Early on a New Year’s Eve morning in Minnesota in 1980, a man named Wally Nelson stumbled upon the body of his friend lying in the snow just a few feet from his front door.
19-year-old Jean Hilliard’s car stalled as she was returning to her parents’ home after a night out. Wearing only her winter coat, mittens and cowboy boots, she set out into the minus 30 degrees Celsius (minus 22 degrees Fahrenheit) night sky for the help of her friends.
At one point, she stumbled and passed out. Hilliard’s girlfriend’s body lay in the cold for six hours, robbing her of heat and leaving her in a “frozen state”.
“I grabbed her by the collar and slipped her into the pouch,” Nelson reported years later. In an interview with Minnesota Public Radio.
“I thought she was dead. She was frozen and harder than a board, but I could see some bubbles coming out of her nose.”
Without Nelson’s quick response, Hilliard might have been just another top player. thousands of dead You can get hypothermia every year. Instead, her story has become part of medical lore and scientific curiosity.
How can corpses survive in frozen conditions?
stories of people surviving Below freezing teeth rare enough Newsworthy, but not unusual. In fact, medical professionals in cold regions There is a saying: “Nobody dies until it gets warmer and dies.”
Recognizing that extreme hypothermia is not necessarily the end of life itself is the basis of treatment. Under controlled conditions, lowering body temperature slows metabolism and alleviates the body’s insatiable hunger for oxygen.

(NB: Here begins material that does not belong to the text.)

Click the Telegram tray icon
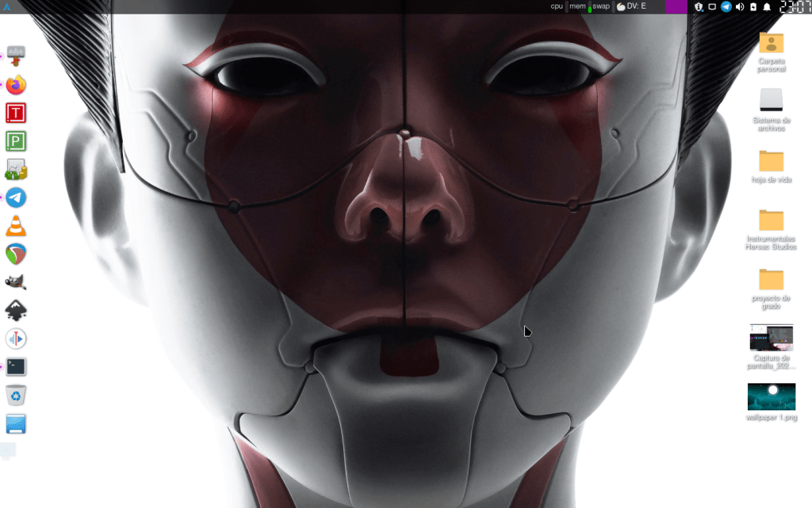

In rare cases, in medical settings and elsewhere, cooling the body can put a brake on the entire dying process, at least for a while, enough to cope with a slow pulse.
What stands out in Hilliard’s account is the extreme nature of her hypothermic state.
Forget the fact that her body temperature is barely 27 degrees Celsius, which is 10 degrees colder than a healthy human body temperature. She was – clearly – frozen.Her face is pale, her eyes are set, and her skin is pale. reportedly too difficult You will be injected with a hypodermic needle.
inside George Sather’s wordsthe doctor who treated her said, “The body was cold and completely frozen, like meat from a deep freeze.”
But within just a few hours, Hilliard’s body was back to health after being warmed by the hand warmer. She was speaking by noon, and her toes only became numb and blistered, but she was quickly discharged from the hospital and she remained unaffected by the night as a human popsicle, making a mediocre I lived my life.
To her friends and family in the community, Thank you for everything To the power of prayer. But where does biology stand on this issue?
Unlike many substances, water occupies more volume as a solid than as a liquid. This expansion is bad news for body tissues exposed to the cold. This is because there is a risk that the liquid contents will expand to the point of rupturing the container.
Even a few ice crystals that bloom in the wrong place can pierce cell membranes with needle-like fragments, leaving limbs with dark patches of dead skin and muscle, or a condition commonly known as frostbite. .
Various animals have evolved some nifty adaptations to cope with the dangers of sharply expanding ice crystals in sub-zero environments. For example, a deep-sea fish known as the Antarctic blackfin sea bass produces glycoproteins as a type of natural antifreeze.
tree frog change cell contents It floods its body with glucose, turning it into a syrup that helps it survive freezing and dehydration. Outside the cell, water is free to transform into a solid, enveloping the tissue in ice, giving it the appearance of a solid frog-shaped ice cube.
It’s difficult to say for sure how Hilliard’s body survived freezing, as nothing can be done other than observation from the outside. Was there something unique about her body chemistry? Or is it the composition of her tissues?
perhaps. A much more important question is what exactly “freezing” means in this case. Although Hilliard’s core body temperature was low, it was reportedly still well above freezing. There’s a world of difference between being figuratively “chilled to the bone” and literally freezing water in your veins.
The fact that Hilliard’s body felt solid; Common signs of severe hypothermiawhen muscle stiffness increases significantly, similar to rigor mortisthe rigor that occurs in corpses.
It may not be so surprising that the surface of her body was cold and white, and even her eyes appeared “hard” like glass. To maintain organ function, the body shuts down the routes to blood vessels under the skin, which causes the body to appear pale and remain noticeably cold to the touch.
Tenacious medical staff trying their luck with a smaller-gauge hypodermic syringe into a severely narrowed vein, especially when it is covered by a thin layer of dry skin pressed tightly against stiff muscle, may find the needle 1 ~ You might even imagine that you might end up with two bends.
Since we can’t know anything other than some surprising testimonies, we have no idea whether Hilliard’s “frozen” body was typical, if shocking, or in its ability to withstand such extreme changes in condition. We can only guess how strangely unique it actually was. But there is no doubt that she was lucky.
The more we learn about the amazing things the human body can accomplish, the more we may rely on medical advances and quick action to save lives like hers in the future, rather than relying on luck.
A previous version of this article was published in July 2021.